Avant de venir, j’avais déjà pris contact avec lui pour savoir à quoi ressemblait Mayence, comment le club jouait. J’ai joué quatre ans avec lui à Strasbourg, donc quand tu arrives dans un nouveau club, tu es tout de suite plus à l’aise quand tu connais quelqu’un. Aujourd’hui, on habite dans le même immeuble, donc c’est encore plus facile. C’est un repère, tout comme Nejmeddin Daghfous (le team manager de Mayence, francophone car d’origine tunisienne) qui m’a beaucoup aidé depuis mon arrivée ici, que ce soit dans ma vie privée ou professionnelle.
C’est vrai que tu as récupéré l’appartement d’Angelo Fulgini ?
Oui, c’est ça. (Rires.) Ici, c’était compliqué de trouver quelque chose, surtout pour une famille avec un enfant. Quand Angelo est parti, il m’a fait visiter son appartement. Je n’ai pas hésité vu que c’est bien placé, je suis en plein cœur du centre-ville.
Tu as déjà commencé à apprendre l’allemand ?
Bien sûr, je prends déjà des cours. Je trouve que c’est important. Apprendre la langue, c’est respecter le pays. J’ai envie d’essayer de rapidement pouvoir parler avec les locaux. Bon, je ne sais pas combien de temps ça va mettre, parce que l’allemand c’est vraiment difficile, mais j’ai hâte d’échanger avec eux.
Depuis ton arrivée en Allemagne, tu vis une petite renaissance…

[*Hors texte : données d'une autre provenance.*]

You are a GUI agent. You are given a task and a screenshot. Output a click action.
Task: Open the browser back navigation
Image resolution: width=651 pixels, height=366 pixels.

J’ai eu une demi-saison compliquée avec Strasbourg (1 but en 13 matchs, NDLR). Parfois je ne jouais pas, j’étais blessé… J’avais besoin de ça. De changer, de prouver que je pouvais jouer à l’étranger, dans un autre club. Ce qui m’a grandement aidé, c’est que je savais exactement ce que l’on attendait de moi ici. Je savais ce que je devais faire pour être performant. Si mon intégration a été rapide, c’est surtout grâce à l’accueil que l’on m’a réservé.

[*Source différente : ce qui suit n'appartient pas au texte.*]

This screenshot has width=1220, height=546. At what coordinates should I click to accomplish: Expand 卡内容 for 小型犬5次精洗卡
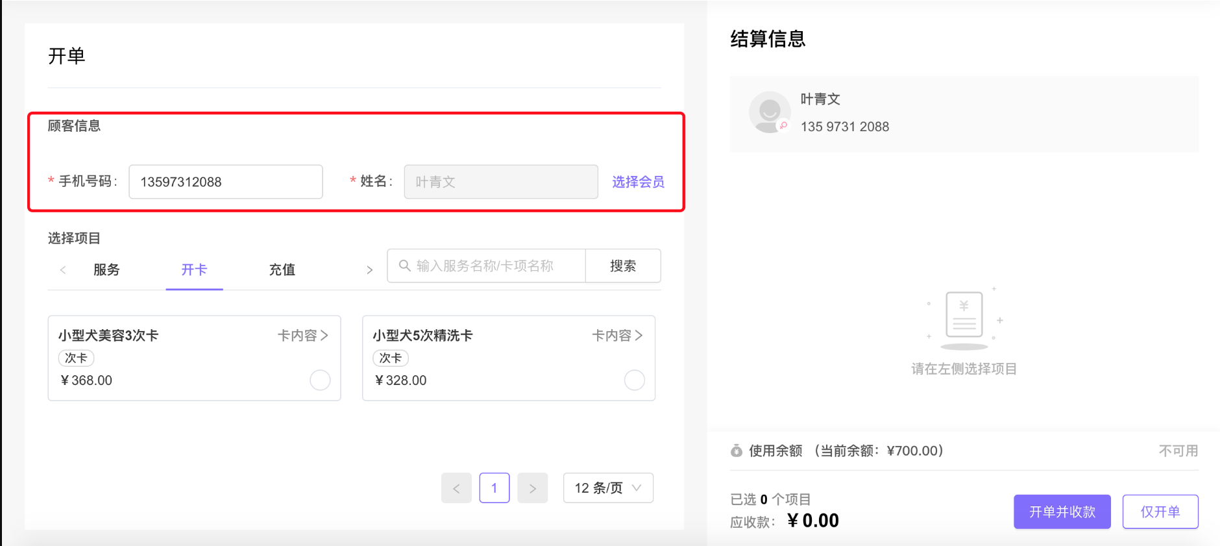tap(617, 336)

Tu voulais absolument découvrir la Bundesliga, tu as été servi en jouant contre le Borussia le lendemain de ta signature. Quelles sont tes impressions pour le moment ?
C’est un très bon championnat, physique, intense avec beaucoup de duels. C’est différent de la Ligue 1, où certaines équipes ont la possession et jouent très bas. Ici, c’est tout pour l’attaque, il y a toujours cinq ou six joueurs dans la surface, c’est un peu désordonné. Il y a plus de jeu long, direct, mais c’est beaucoup plus intense. Par exemple, au niveau de l’arbitrage, avant de prendre un ballon de la tête, il faut se battre avec son adversaire au sol. En France, l’arbitre aurait déjà sifflé. C’est un autre football.

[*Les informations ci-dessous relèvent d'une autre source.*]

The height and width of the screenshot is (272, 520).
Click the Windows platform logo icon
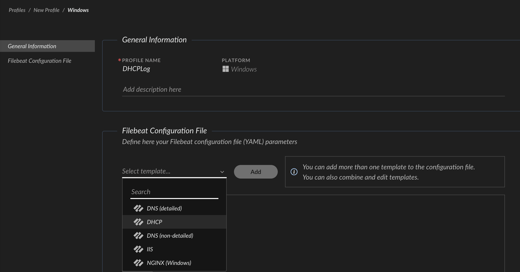click(226, 69)
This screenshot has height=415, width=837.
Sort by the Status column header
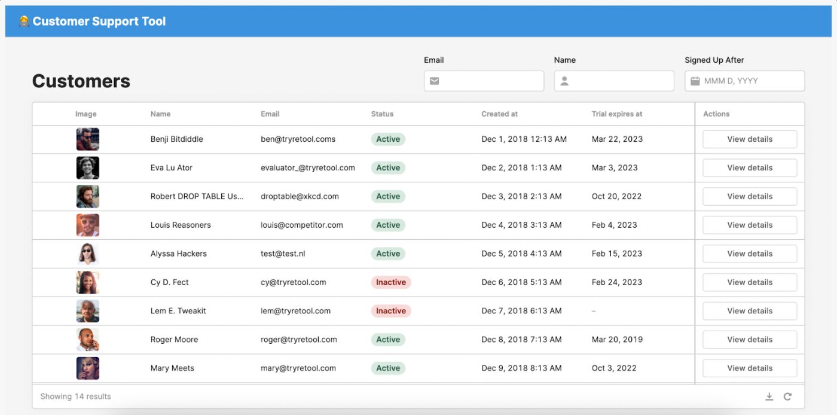[382, 114]
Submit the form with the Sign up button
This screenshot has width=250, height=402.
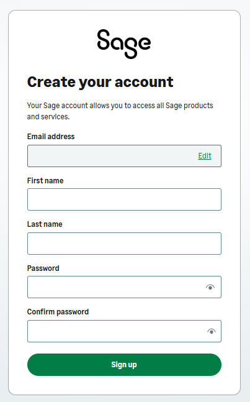[x=124, y=365]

À t’entendre parler, on a l’impression que la Bundesliga te correspond totalement…
Si on regarde bien, toutes les équipes allemandes ont un joueur de mon profil. À Mayence, il manquait un grand justement. C’est un championnat où il y a toujours beaucoup de buts, c’est une des raisons qui m’ont motivé à découvrir la Bundesliga.
Peux-tu nous décrire l’ambiance de la Mewa Arena ?
Il y a toujours de très belles ambiances, c’est quasiment toujours plein. La Mewa Arena, ça ressemble beaucoup à la Meinau. C’est même un peu plus grand avec sa capacité de 33 000 personnes. En vrai, je ne suis pas dépaysé : la culture allemande, je l’avais déjà à Strasbourg.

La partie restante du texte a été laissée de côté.